-- Start of Extract provided --

III. He directs him to proceed in the administration of his government as Providence should lead him, and as Samuel should advise him. 1. He must follow Providence in ordinary cases (v. 7): "Do as occasion shall serve thee. Take such measures as thy own prudence shall direct thee." But, 2. In an extraordinary strait that would hereafter befal him at Gilgal, and would be the most critical juncture of all, when he would have special need of divine aids, he must wait for Samuel to come to him, and must tarry seven days in expectation of him, v. 8. How his failing in this matter proved his fall we find afterwards, ch. 13:11. It was now a plain intimation to him that he was upon his good behaviour, and, though a king, must act under the direction of Samuel, and do as he should order him. The greatest of men must own themselves in subjection to God and his word.
The Ammonites were bad neighbours to those tribes of Israel that lay next them, though descendants from just Lot, and, for that reason, dealt civilly with by Israel. See Deu. 2:19. Jephthah, in his time, had humbled them, but now the sin of Israel had put them into a capacity to make head again, and avenge that quarrel. The city of Jabesh-Gilead had been, some ages ago, destroyed by Israel’s sword of justice, for not appearing against the wickedness of Gibeah (Judges 21:10); and now being replenished again, probably by the posterity of those that then escaped the sword, it is in danger of being destroyed by the Ammonites, as if some bad fate attended the place. Nahash, king of Ammon (1 Chr. 19:1) laid siege to it. Now here,
I. The besieged beat a parley (v. 1): "Make a covenant with us, and we will surrender upon terms, and serve thee." They had lost the virtue of Israelites, else they would not have thus lost the valour of Israelites, nor tamely yielded to serve an Ammonite, without one bold struggle for themselves. Had they not broken their covenant with God, and forsaken his service, they needed not thus to have courted a covenant with a Gentile nation, and offered themselves to serve them.

-- End of Extract provided --
-- Start of Supplied data --

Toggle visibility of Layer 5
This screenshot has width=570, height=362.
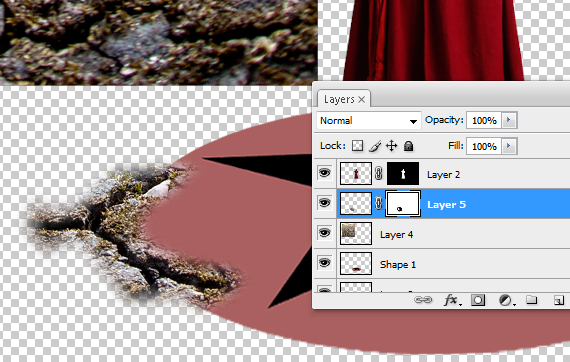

-- End of Supplied data --

> _Stated goal A_
According to the commentary on Saul and the siege of Jabesh-Gilead, who laid siege to the city?
> _Stated goal B_
Carry on the commentary on Saul and the siege of Jabesh-Gilead from the point where it stops.

> _Expected answer A_
Nahash, king of Ammon.

> _Expected answer B_
II. The besiegers offer them base and barbarous conditions; they will spare their lives, and take them to be their servants, upon condition that they shall put out their right eyes, v. 2. The Gileadites were content to part with their liberty and estates for the ransom of their blood; and, had the Ammonites taken them at their word, the matter would have been so settled immediately, and the Gileadites would not have sent out for relief. But their abject concessions make the Ammonites more insolent in their demands, and they cannot be content to have them for their servants, but, 1. They must torment them, and put them to pain, exquisite pain, for so the thrusting out of an eye would do. 2. They must disable them for war, and render them incapable, though not of labour (that would have been a loss to their lords), yet of bearing arms; for in those times they fought with shields in their left hands, which covered their left eye, so that a soldier without his right eye was in effect blind. 3. They must put a reproach upon all Israel, as weak and cowardly, that would suffer the inhabitants of one of their chief cities to be thus miserably used, and not offer to rescue them.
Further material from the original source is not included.